But the state of affairs changed at one stroke when Avitus, in the autumn of the year 456, abdicated the purple. Theodoric had now no longer any interest in adhering to the Empire. He had in fact required the promotion of Avitus because he enjoyed a great reputation in Gaul and possessed there a strong support among the resident nobility. Friendship with him could only be of use to the king of the Goths in respect to the Roman provincials living in Toulouse. But the elevation of the new Emperor Majorian, on 1 April 457, had occurred in direct opposition to the wishes of the Gallo-Roman nobility to place one of themselves upon the imperial throne. Taking advantage of the consequent discord in Gaul, Theodoric appeared as the open foe of the imperial power of Rome. He himself marched with an army into the Gallic province of Narbonne and once more began with the siege of Arles; he also sent troops to Spain which, however, only fought with varying success. But in the winter of 458 the Emperor appeared in Gaul with considerable forces, quieted the rebellious Burgundians, and obliged the Visigoths to raise the blockade of Arles and again conclude peace (spring 459).

> Extracted data:
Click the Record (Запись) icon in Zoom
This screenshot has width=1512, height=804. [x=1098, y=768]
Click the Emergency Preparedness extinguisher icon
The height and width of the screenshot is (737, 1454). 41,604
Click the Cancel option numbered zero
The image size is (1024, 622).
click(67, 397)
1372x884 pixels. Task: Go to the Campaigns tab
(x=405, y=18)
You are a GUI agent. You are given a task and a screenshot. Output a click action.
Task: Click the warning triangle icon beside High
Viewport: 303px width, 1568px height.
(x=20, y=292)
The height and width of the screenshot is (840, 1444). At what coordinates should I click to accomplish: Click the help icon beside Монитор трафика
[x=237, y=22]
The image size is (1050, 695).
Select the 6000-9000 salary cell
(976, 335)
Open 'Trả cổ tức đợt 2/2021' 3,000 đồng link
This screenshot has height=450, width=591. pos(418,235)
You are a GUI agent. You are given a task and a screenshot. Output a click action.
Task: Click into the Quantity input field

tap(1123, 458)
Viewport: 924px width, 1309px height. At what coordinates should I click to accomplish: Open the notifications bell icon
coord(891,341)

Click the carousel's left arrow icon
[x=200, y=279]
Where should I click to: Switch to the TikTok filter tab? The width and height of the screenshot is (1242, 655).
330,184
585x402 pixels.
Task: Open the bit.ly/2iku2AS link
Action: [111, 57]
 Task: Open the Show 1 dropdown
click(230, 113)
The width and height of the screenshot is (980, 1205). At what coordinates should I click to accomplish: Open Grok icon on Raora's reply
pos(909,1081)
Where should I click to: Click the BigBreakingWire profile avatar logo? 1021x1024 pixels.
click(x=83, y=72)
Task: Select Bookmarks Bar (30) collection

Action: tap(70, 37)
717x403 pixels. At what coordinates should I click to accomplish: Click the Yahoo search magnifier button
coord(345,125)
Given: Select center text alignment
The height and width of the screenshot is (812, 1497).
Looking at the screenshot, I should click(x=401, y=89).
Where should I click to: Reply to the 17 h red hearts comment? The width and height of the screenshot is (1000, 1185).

> Short problem A:
According to the text about Theodoric, on what date was Majorian elevated to emperor?
> Short problem B:
Rewrite the rows from the line with "Given: Select center text alignment" through the end of the rows, swapping "center" for "right" and leaving everything else unchanged.
The rows are unrelated to the text about Theodoric.

> Complete response A:
On 1 April 457.

> Complete response B:
Given: Select right text alignment
The height and width of the screenshot is (812, 1497).
Looking at the screenshot, I should click(x=401, y=89).
Where should I click to: Reply to the 17 h red hearts comment? The width and height of the screenshot is (1000, 1185).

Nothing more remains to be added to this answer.